Save this question. In the mcts algorithm described in Wikipedia, it performs exactly one playout(simulation) in each node selection.

What is the disadvantage of Monte Carlo technique? ›

The Monte Carlo simulation can be used in corporate finance, options pricing, and especially portfolio management and personal finance planning. On the downside, the simulation is limited in that it can't account for bear markets, recessions, or any other kind of financial crisis that might impact potential results.

What is the theory behind the Monte Carlo simulation? ›

Monte Carlo simulation is based on repeatedly sampling the data and calculating outcome values from the model. In each sample, the input factor and model parameters can take on different values. These values are simulated based on the distribution of the input factor and parameter values.

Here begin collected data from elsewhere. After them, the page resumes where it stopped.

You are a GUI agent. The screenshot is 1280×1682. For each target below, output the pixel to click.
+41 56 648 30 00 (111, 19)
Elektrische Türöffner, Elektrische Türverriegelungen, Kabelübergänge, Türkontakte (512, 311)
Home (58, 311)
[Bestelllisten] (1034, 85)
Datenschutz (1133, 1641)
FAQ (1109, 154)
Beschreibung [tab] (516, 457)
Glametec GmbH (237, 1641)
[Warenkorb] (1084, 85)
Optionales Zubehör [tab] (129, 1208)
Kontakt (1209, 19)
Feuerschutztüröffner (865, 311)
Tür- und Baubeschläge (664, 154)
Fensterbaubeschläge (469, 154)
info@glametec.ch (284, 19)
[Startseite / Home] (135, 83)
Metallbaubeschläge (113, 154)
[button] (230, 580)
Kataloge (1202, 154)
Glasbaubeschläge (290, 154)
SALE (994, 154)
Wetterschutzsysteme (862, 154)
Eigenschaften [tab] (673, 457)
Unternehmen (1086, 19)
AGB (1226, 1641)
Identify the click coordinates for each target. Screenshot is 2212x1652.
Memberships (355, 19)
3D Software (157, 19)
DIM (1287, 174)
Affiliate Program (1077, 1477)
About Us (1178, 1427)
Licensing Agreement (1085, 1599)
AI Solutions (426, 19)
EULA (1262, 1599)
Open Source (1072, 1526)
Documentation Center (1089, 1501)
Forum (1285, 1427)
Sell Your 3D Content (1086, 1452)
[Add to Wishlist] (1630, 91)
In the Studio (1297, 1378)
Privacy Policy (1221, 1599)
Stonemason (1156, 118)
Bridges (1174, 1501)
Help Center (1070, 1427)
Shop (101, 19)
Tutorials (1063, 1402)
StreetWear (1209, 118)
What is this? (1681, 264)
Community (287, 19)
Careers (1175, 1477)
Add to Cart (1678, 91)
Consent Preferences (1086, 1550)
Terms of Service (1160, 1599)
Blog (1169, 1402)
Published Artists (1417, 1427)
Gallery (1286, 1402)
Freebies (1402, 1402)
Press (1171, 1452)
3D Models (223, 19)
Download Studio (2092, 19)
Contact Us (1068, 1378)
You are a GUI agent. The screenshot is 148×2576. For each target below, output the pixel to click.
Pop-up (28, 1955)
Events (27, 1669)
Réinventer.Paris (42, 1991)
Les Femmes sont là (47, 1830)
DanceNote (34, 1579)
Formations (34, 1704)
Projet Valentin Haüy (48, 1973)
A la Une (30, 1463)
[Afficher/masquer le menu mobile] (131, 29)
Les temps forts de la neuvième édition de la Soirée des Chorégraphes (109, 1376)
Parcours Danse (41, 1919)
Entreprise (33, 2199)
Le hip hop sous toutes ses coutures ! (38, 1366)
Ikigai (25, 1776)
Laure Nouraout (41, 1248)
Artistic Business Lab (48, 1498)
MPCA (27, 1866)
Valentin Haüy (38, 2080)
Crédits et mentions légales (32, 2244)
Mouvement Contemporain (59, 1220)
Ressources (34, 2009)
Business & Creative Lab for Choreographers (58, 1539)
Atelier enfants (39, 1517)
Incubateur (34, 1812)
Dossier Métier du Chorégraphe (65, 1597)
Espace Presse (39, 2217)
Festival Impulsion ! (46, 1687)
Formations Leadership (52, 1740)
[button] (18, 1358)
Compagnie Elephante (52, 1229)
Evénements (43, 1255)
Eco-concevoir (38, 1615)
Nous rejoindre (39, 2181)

What is the Monte Carlo tree search selection policy? ›

Monte-Carlo Tree Search is a best-first search algorithm that relies on random simulations to estimate position values. MCTS collects the results of these random simulations in a game tree that is incrementally grown in an asymmetric way that favors exploration of the most promising sequences of moves.

Top Articles
Latest Posts
Article information

Author: Terrell Hackett

Last Updated:

Views: 6409

Rating: 4.1 / 5 (72 voted)

Reviews: 95% of readers found this page helpful

Author information

Name: Terrell Hackett

Birthday: 1992-03-17

Address: Suite 453 459 Gibson Squares, East Adriane, AK 71925-5692

Phone: +21811810803470

Job: Chief Representative

Hobby: Board games, Rock climbing, Ghost hunting, Origami, Kabaddi, Mushroom hunting, Gaming

Introduction: My name is Terrell Hackett, I am a gleaming, brainy, courageous, helpful, healthy, cooperative, graceful person who loves writing and wants to share my knowledge and understanding with you.